Badger Trust condemns Government badger cull targets
Badger Trust has criticised the Government’s badger cull targets, after Defra published advice on badger culling numbers for 2023.
The licence data provides advice to Natural England on how to set the minimum and maximum numbers of badgers to be culled in 2023.
The advice states that the minimum culling objective is for no more than 30 per cent of the starting badger population in cull areas to remain on conclusion of the cull.
Badger Trust estimates that this could result in up to 53,234 badgers being culled this year, which would bring the total death total to 260,000 since culling began in 2013.
The cull is in response to the spread of bovine TB (bTB) which, as well as being transmissible between cattle, can also be caught from badgers.
Cattle are often culled as an economic solution to prevent further infections, and cull zones were introduced for badgers in 2013.
In the report, Defra says that the chief veterinary officer has stated that the eradication of bTB can only be achieved in an area if infections across the badger population are addressed alongside the cattle population.
They say that the setting of maximum cull numbers will mean that culling will ‘not be detrimental to the survival of the population concerned'.

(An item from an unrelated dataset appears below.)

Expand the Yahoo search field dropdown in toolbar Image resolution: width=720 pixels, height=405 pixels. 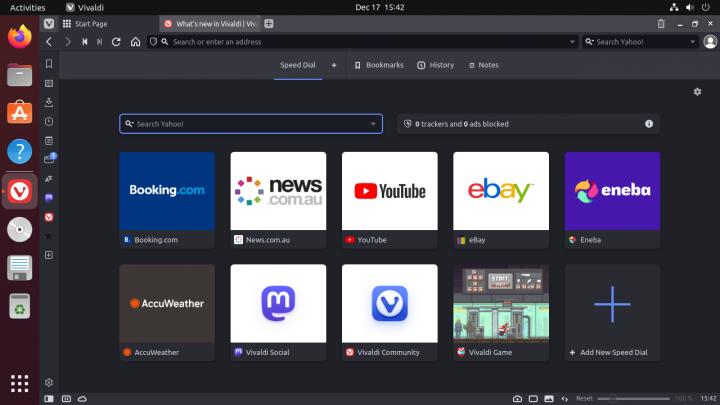(x=693, y=42)
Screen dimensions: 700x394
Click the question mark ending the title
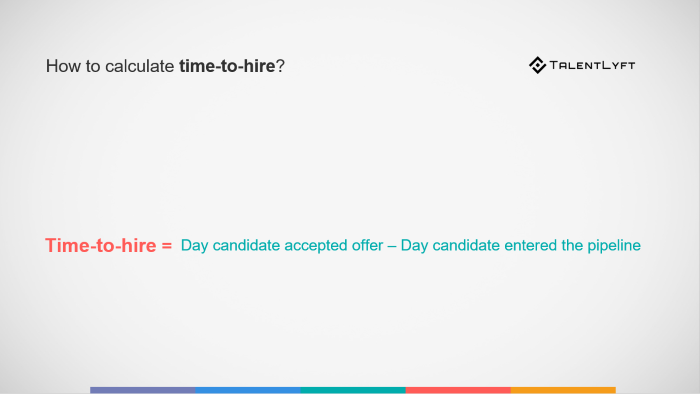click(280, 66)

However conservation charities, including Badger Trust, have voiced concerns that culling is ineffective in preventing the bTB spread and risks the local extinction of badgers.
Badger Trust say that the badgers are not tested to establish that they have bTB or pose any threat to cattle.
They also cite a study conducted in Northern Ireland, which suggests that badgers play a smaller role in the transmission of bTB than cattle, with the transmission of cattle to badgers being more common that badger to cattle.
The group believes that cattle biosecurity is a better solution to tackling bTB infections.
Peter Hambly, executive director of Badger Trust, said: “The local extinction of badgers is happening right here, right now.
“260,000 badgers represent over half of Britain’s badger population – there has never been an assault on nature like this over a decade in our history.”